▸ EXTRACT:
If you follow me on Twitter or read my personal blog, you probably know by now that I bought myself an iPad this week. The main reason I got it is because I’m a sucker for shiny new technology, but I also wanted to see if I could use it to help myself become a little less sedentary.
As I mentioned in my first two posts about fitness this month, there’s a growing body of research suggesting that a sedentary lifestyle is harmful to your health. I was interviewed about one such study a few months ago on the PRI show “The Takeaway,” and the evidence is fairly convincing: People who spend more hours watching TV also have a higher mortality rate than those who watch it less, even after accounting for exercise. Granted, it’s only a correlation, but the evidence converges quite well with several other studies.
But what am I supposed to do about it? My job requires me to spend long hours in front of a computer screen. If exercising a 30 or 40 minutes a day can’t prevent me from getting heart disease or cancer, what will? Some researchers, including David Dunstan, the lead researcher on the TV-watching study, suggest that just standing periodically, rather than sitting all day, can help a lot. That’s where the iPad comes in.

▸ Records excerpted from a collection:

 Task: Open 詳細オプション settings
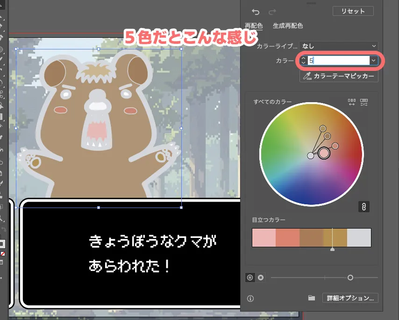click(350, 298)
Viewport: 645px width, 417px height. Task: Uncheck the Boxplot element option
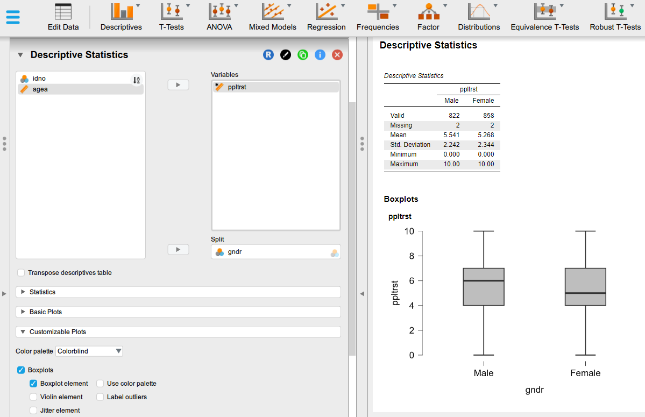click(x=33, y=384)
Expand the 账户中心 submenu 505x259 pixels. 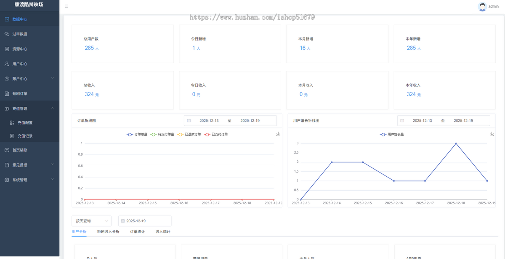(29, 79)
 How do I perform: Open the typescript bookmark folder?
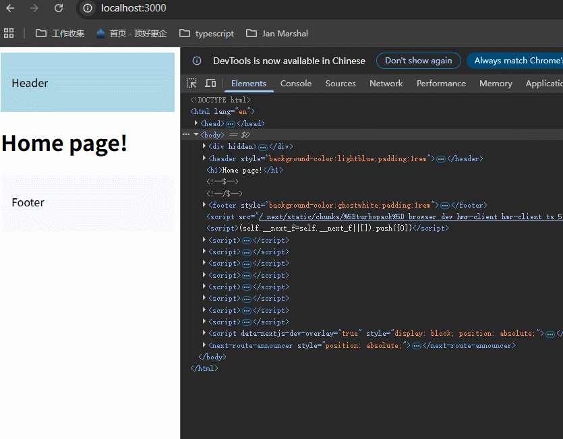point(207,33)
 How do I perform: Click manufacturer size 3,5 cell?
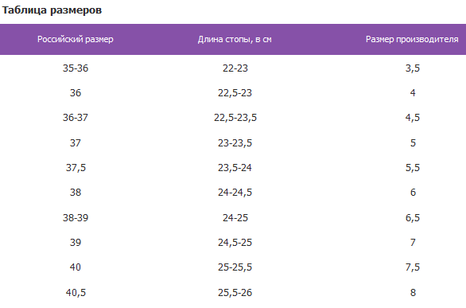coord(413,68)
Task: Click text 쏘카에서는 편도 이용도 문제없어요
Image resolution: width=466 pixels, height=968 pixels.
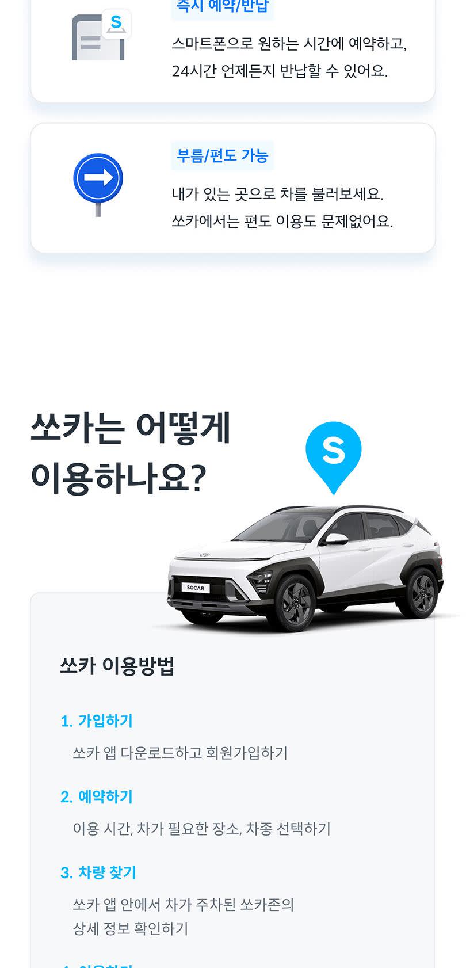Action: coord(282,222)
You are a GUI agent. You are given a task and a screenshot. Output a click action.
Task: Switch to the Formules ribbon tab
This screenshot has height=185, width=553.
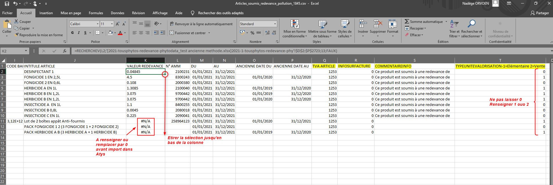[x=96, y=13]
==
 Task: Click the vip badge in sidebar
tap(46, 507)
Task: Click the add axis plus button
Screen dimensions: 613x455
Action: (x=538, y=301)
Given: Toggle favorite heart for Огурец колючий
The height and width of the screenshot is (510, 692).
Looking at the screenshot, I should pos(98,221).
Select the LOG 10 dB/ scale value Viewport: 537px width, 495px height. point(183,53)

▸ PARTS OF THE EXERCISE:
(1) Answer from the blog post on the iPad and sedentary living:
(a) What is the main reason the writer gives for buying the iPad?
(b) On which show was the writer interviewed about a study?
(c) Who was the lead researcher on the TV-watching study?
(2) Echo the stretch of the blog post on the iPad and sedentary living from "As I mentioned" through "several other studies.".
(3) Give what follows in the blog post on the iPad and sedentary living, picking up after its final sentence.

▸ ANSWERS FOR THE EXERCISE:
(1)
(a) The writer is a sucker for shiny new technology.
(b) The PRI show "The Takeaway."
(c) David Dunstan.

(2)
As I mentioned in my first two posts about fitness this month, there’s a growing body of research suggesting that a sedentary lifestyle is harmful to your health. I was interviewed about one such study a few months ago on the PRI show “The Takeaway,” and the evidence is fairly convincing: People who spend more hours watching TV also have a higher mortality rate than those who watch it less, even after accounting for exercise. Granted, it’s only a correlation, but the evidence converges quite well with several other studies.

(3)
I’ve decided that during the workday, I should only use my iPad while I’m standing up. But it’s awkward holding the iPad with one hand and typing with the other, so I need some sort of a stand. But where would I put it? Fortunately, if it lives up to the hype, my iPad should be making one piece of furniture in my office obsolete: the bookcase.
To make my stand, I took a couple of old two-by-fours from my garage, and cut them on the bias. Then I attached one of the shelves from the bookcase to it, adding a stopper so the iPad won’t slide off the edge. Then I installed it in my bookcase. The iPad is already in place, logged in to my favorite website. Sure, the setup’s a little rough, but it’s quite functional.
The plan is to do all Twitter activity and recreational web surfing on the iPad, standing up. The computer will be work-only. So if I want to take a little Twitter break during the day, I have to stand up and use the iPad. I’ve been trying it during mini-breaks as I write this post, and even though I’m a little worn out from a very hard morning run, I’m quite comfortable standing and reading. The angled stand actually makes the iPad easier to use than when it’s flat on the desk.
Over the course of the next month, I’ll let you know how the Standing-At-The-iPad plan is working. Maybe it seems fine today because of the excitement of a new install, but will end up being a pain in the long run. Maybe I will decide I’d rather sit than tweet. For the record, I tweeted an average of 24.6 times per day for the week ending April 6. Let’s see if that rate goes down if I have to stand to use Twitter.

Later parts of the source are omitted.